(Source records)
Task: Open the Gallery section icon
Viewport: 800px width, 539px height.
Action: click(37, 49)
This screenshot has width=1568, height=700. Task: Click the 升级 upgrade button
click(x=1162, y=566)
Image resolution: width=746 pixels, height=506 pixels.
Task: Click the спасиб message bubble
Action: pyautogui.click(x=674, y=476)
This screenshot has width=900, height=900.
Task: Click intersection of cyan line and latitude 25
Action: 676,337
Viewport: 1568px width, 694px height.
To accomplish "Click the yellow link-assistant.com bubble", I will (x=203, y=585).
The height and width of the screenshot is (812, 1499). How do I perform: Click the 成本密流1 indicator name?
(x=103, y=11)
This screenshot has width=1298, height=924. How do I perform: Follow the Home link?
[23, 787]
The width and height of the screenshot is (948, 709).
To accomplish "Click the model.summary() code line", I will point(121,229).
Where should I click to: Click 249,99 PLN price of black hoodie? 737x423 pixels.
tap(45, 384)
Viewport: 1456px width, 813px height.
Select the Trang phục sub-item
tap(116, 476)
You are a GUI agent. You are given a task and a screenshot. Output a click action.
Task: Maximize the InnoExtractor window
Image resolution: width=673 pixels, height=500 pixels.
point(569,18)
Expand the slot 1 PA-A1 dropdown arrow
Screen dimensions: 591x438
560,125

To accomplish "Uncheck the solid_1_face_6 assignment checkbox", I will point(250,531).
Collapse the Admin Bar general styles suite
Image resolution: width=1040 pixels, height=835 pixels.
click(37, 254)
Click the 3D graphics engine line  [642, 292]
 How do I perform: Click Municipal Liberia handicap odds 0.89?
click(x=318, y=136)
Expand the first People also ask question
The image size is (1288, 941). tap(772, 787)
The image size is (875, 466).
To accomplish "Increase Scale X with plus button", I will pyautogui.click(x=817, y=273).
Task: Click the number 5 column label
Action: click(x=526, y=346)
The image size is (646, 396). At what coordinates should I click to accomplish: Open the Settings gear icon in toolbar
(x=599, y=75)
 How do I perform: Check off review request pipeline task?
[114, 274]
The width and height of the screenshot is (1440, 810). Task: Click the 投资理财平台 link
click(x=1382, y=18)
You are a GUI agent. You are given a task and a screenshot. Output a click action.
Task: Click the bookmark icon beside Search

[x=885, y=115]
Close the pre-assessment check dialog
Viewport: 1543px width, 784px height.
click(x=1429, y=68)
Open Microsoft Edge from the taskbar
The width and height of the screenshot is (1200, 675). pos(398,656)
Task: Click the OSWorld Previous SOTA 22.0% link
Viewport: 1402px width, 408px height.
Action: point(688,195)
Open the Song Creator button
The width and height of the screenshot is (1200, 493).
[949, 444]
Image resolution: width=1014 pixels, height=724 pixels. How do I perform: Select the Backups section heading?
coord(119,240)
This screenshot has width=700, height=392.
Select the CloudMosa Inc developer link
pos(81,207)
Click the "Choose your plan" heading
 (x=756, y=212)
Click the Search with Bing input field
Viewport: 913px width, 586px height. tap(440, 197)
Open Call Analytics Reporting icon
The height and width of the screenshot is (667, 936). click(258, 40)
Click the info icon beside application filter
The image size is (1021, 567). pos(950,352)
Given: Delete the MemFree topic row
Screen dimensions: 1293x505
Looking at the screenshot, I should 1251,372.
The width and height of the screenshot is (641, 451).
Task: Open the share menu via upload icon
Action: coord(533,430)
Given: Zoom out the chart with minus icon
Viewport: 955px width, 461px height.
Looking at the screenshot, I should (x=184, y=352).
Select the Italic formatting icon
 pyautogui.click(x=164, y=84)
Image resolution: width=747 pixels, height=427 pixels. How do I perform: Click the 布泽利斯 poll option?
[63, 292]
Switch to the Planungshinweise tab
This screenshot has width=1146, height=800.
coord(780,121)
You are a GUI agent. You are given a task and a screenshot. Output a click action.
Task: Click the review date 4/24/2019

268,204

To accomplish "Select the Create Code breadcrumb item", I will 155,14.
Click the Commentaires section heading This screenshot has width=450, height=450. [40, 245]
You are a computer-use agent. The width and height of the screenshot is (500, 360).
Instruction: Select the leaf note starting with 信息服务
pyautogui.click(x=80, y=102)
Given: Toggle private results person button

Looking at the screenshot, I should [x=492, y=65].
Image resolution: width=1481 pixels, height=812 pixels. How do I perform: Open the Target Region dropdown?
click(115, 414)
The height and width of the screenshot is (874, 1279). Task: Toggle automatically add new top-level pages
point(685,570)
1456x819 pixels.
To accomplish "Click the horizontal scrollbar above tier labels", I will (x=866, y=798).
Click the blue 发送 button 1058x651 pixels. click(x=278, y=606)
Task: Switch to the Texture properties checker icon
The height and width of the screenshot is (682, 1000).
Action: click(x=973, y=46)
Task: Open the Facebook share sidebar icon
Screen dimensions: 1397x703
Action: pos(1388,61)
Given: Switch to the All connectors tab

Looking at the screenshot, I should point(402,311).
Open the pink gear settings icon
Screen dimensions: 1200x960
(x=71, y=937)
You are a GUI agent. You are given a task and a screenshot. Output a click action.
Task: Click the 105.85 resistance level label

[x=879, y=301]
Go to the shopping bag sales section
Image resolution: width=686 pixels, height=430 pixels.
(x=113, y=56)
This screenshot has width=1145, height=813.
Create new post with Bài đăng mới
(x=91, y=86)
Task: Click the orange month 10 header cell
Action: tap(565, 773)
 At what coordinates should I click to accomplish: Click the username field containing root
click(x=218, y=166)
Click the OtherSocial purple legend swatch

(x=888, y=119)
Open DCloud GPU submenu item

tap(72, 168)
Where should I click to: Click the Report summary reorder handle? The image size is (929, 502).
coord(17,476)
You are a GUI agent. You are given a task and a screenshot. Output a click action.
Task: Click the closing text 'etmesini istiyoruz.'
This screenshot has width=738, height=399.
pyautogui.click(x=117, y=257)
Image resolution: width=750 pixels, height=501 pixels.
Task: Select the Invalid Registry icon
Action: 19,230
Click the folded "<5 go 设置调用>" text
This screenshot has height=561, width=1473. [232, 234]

__Task description__: Where the data above reaches the line holding "Image resolution: width=1481", begin printing, and stop after the line holding "1456x819 pixels.". Each line must be reproduced exactly, with nothing else added.

__Solution for this problem__:
Image resolution: width=1481 pixels, height=812 pixels. How do I perform: Open the Target Region dropdown?
click(115, 414)
The height and width of the screenshot is (874, 1279). Task: Toggle automatically add new top-level pages
point(685,570)
1456x819 pixels.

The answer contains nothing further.